Implementation: From Specification to Code

Defining a dialect in MLIR is streamlined by a tool called TableGen. Instead of writing large amounts of repetitive C++ boilerplate code, developers use TableGen to provide a high-level, declarative description of the dialect's components. MLIR uses these descriptions to auto-generate the necessary C++ classes.

For example, this is the TableGen definition for the NotOp:

def CCirc_NotOp : CCirc_Op<"not", [Pure]> {
    let summary = "Logical NOT operation";
    let description = [{
        Bitwise NOT on a single wire.
    }];
    let arguments = (ins CCirc_Wire:$operand);
    let results = (outs CCirc_Wire:$result);
    let assemblyFormat = "`(` $operand `)` attr-dict `:` functional-type(operands, results)";
}

An analysis of this definition reveals how it works:

  • def CCirc_NotOp: Defines a C++ class named CCirc_NotOp.
  • CCirc_Op<"not", [Pure]>: Specifies that this is a CCirc op. Its name in the textual IR will be "ccirc.not". The [Pure] trait indicates that the operation has no side effects, which helps the optimizer.
  • arguments and results: These lines define the operation's signature. It takes one input ($operand) of type CCirc_Wire and produces one output ($result) of the same type.
  • assemblyFormat: This defines the human-readable syntax for the operation when it's printed in a .mlir file, enhancing readability and debugging.

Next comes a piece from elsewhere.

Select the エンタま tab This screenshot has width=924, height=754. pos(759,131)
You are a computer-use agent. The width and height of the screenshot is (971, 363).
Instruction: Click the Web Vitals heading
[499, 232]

Adding Intelligence: The Canonicalizer Pass

A key part of building a robust dialect is adding optimization patterns. The first such optimization I implemented was a canonicalization pattern for NotOp to remove double negations. Canonicalization is a process that simplifies IR into a standard, or "canonical," form. In this case, any instance of not(not(x)) should be simplified directly to x.

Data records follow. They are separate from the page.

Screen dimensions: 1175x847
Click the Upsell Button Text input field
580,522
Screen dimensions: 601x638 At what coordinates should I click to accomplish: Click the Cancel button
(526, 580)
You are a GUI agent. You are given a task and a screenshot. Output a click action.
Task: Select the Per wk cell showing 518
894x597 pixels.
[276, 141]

The implementation involved three steps:

  1. Enabling the Pattern: In the TableGen file for NotOp, the hasCanonicalizer = 1; flag was set, signaling to MLIR that this operation has simplification patterns associated with it.
  2. Implementing the Rewrite Logic: A C++ struct was created that inherits from mlir::OpRewritePattern. This struct contains the core logic: it attempts to match a NotOp whose input is also a NotOp. If this pattern is found, it tells the rewriter to replace the entire double-negation operation with the original input of the inner NotOp.
  3. Registering the Pattern: A method named getCanonicalizationPatterns() was implemented for the NotOp class. This method registers the C++ rewrite pattern with the MLIR framework, making it available to the canonicalizer pass.

To validate this optimization, a FileCheck test was created. This test contained an IR snippet with a double negation and checked that after running the canonicalizer pass, the output IR was correctly simplified. This test-driven approach ensures that optimizations are both correct and effective.

Next Steps

With the CCirc dialect designed, implemented, and equipped with its first optimization, Milestone 2 of the project was complete. The compiler now had a native language for representing classical circuits.

The final and most critical step remains: connecting Qwerty's frontend AST to this new dialect. The third and final part of this series will cover the implementation of the "lowering" pass, which translates the classical components of a Qwerty program into the CCirc dialect, completing the replacement of the old backend and fulfilling the project's primary objective.